Der Mensch im Fadenkreuz

Big Brother Award - ein "Preis" für Datenschutz-Verstöße

Von unserem Redakteur
Krischan Förster

Bielefeld/Bremen. Der Mensch gerät immer stärker ins Fadenkreuz von Datenschnüfflern. Ob beim Einkaufen, Telefonieren oder Surfen im Internet - kommerzielle und staatliche Stellen erkunden mit elektronischen Augen bald jeden Schritt. Der "Big Brother Award" warnt seit drei Jahren davor, dass der Mensch "gläsern" wird. Vertreter von fünf Datenschutzorganisationen und Bürgerrechtsinitiativen prämieren damit eklatante Verletzungen der Privatsphäre.

Dieses Jahr geht der alles andere als ehrenvolle Preis unter anderem an den Bundesrat. Angeprangert wird der Beschluss, Telekommunikationsanbieter zu verpflichten, die Verbindungsdaten (sms, eMail, Telefongespräche) von Nutzern für "Zwecke von Polizei und Geheimdiensten auf Vorrat" zu speichern - und das ohne zeitliche Begrenzung. "Dadurch werden auch Informationen von unbescholtenen Bürgern gesammelt, ohne dass überhaupt der Verdacht einer Straftat besteht", heißt es in der Begründung der Jury.

Ein ähnlicher Vorwurf trifft das Bundeskriminalamt. Mit den drei neu geschaffenen Präventivdateien LIMO (Gewalttäter Links), REMO (Gewalttäter Rechts) und AUMO (politisch motivierte Ausländerkriminalität) verstoße das Amt gegen das informationelle Selbstbestimmungsrecht der darin erfassten Personen. "Mehr als tausend Menschen sind bereits in den Dateien erfasst, obwohl sie noch nie gewalttätig geworden sind", beklagt der Bremer Rechtsanwalt Rolf Gössner, Mitglied der "Big Brother"-Jury.

Es reiche schon aus, wenn die Personalien eines Betroffenen bei einer Demonstration aufgenommen worden seien - schon könne er sich im Kreis "potenzieller Täter" wiederfinden. Folge: Bei Kontrollen oder Auslandsreisen drohen Meldeauflagen, Pass-Entzug oder Ausreiseverbot. Globalisierungsgegner, die in den vergangenen beiden Jahren zu Aktionen ins Ausland wollten, hätten das bereits am eigenen Leib erfahren. "Es ist ein Skandal", so Gössner, dass Polizeimaßnahmen allein auf der Basis ungesicherter Präventivdaten erfolgen könnten.

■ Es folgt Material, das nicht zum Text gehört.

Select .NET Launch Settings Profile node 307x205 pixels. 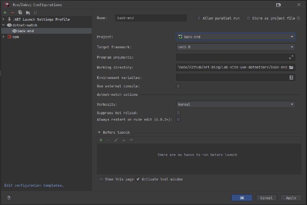41,19
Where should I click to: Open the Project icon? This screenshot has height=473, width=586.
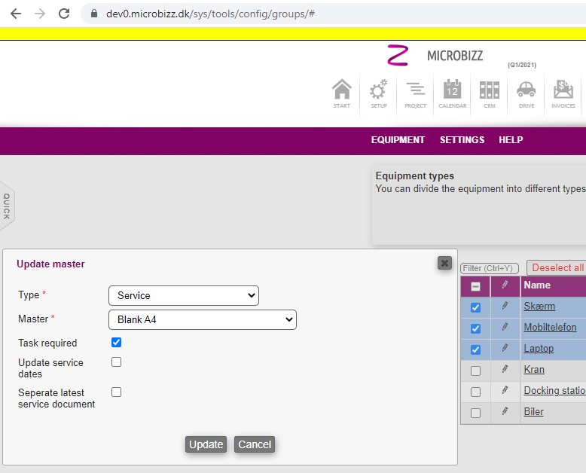pos(415,93)
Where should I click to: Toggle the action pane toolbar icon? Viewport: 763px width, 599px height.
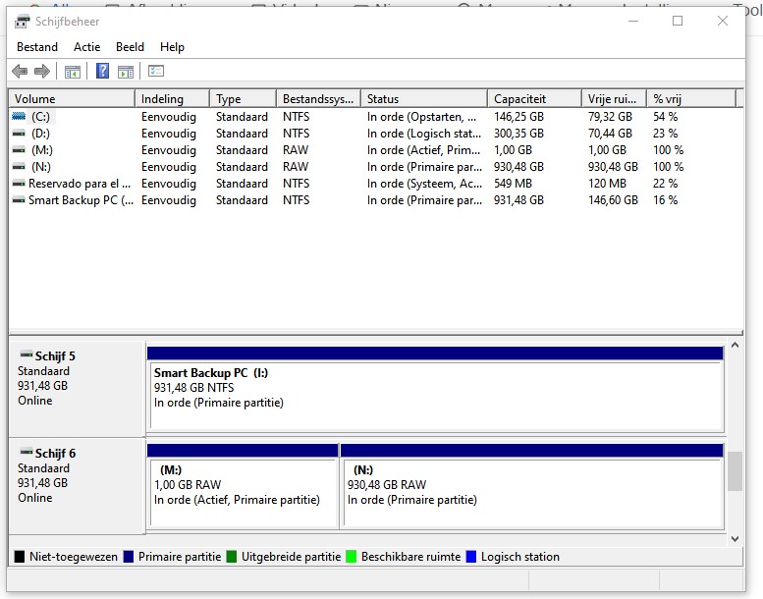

"Wir wollen mit dem Preis aufklären, aber auch sensibilisieren", erklärt Gössner. Denn gegen drohenden totale Überwachung helfe nur eine wirksame Kontrolle. "Dafür müssen die Menschen aber erst einmal wissen, was läuft."

Weser Kurier, 26. Oktober 2002
Original: http://www.weser-kurier.de/politik/fs_wk_politik.html?id=85940


... und noch mehr "Auszeichnungen"

Bielefeld/Bremen (kf). Weitere Preisträger des "Big Brother" Award sind:

die Innenminister der Bundesländer Hessen und Nordrhein-Westfalen, Volker Bouffier und Fritz Behrens, wurden "ausgezeichnet" für eine Verschärfung der Polizeigesetze (Rasterfahndung und Videoüberwachung an öffentlichen Plätzen).

Bayer AG für die Praxis, Azubis vor ihrer Einstellung einen Drogentest abzuverlangen.

Deutsche Post für ihren datenschutzwidrigen Umgang mit Nachsende-Aufträgen.

Microsoft AG (Lifetime-Award) für Schlampereien in Sicherheitsfragen, erzwungene Registrierungspflichten und Einführung neuer Kontrolltechnologien.